** Required actions **
a) List the statistical analyses named in the perinatal depression abstract.
b) Answer these questions from the perinatal depression abstract, one per line:
(i) At what child age was maternal depression measured?
(ii) How many children and their mothers were in the sample?
(iii) What determined the clinical significance of the child behavior and social function problems?
c) Write the next part of the abstract on perinatal depression and school-age child behavior, picking up after its final sentence.

** Source text **
To examine the relation between perinatal depression at child age 1 year and behavioral issues and altered social functioning at school age.

Methods

The Future of Families (formerly Fragile Families) and Child Wellbeing Study longitudinal cohort age 9 nationally representative urban sample was used to examine associations between maternal depression at child age 1 and child behavior and social functioning at age 9 (n = 2,305 children and their mothers). Measures included the Composite International Diagnostics Interview (depression), Child Behavior Checklist total score (child behavior problems) and social function subscale. Clinical significance of child behavior problems and social function problems were determined by normed T-scores. Analyses included chi square, t-tests, and linear regression using SAS 9.4 Survey procedures.

** Given information **
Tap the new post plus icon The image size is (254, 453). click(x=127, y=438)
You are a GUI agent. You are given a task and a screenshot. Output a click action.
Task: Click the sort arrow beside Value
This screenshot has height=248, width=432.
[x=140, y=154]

** Responses to the tasks **
a)
chi square
t-tests
linear regression

b)
(i) At child age 1 year.
(ii) 2,305.
(iii) Normed T-scores.

c)
Results

Higher household income was associated with lower behavior problem scores (F = 8.76, p < 0.0001, R2= 0.07. School-aged children whose mothers had major depression at child age 1 (10.8%) were more than twice as likely to have clinically significant behavior problems (OR 2.46, p < 0.0001) than children whose mothers did not have depression (4.1%). Further, children with depressed mothers were more than twice as likely to have clinically significant social function problems than children whose mothers were not depressed (OR = 2.09, p < 0.0001).

Conclusions for Practice

Children whose mothers were depressed at child age 1 have higher risk of having behavior problems and poor social functioning at age 9. Early and repeated maternal depression screening is needed to treat the disease sooner and attempt to avoid these outcomes.

Significance

Prior literature on long-term child effects of perinatal depression has been mixed and unclear, likely due to methodological and sampling limitations including small sample sizes. The present study provides evidence of a longitudinal association of perinatal depression with childhood behavior problems and social functioning that persist into middle childhood in a large, nationally representative sample.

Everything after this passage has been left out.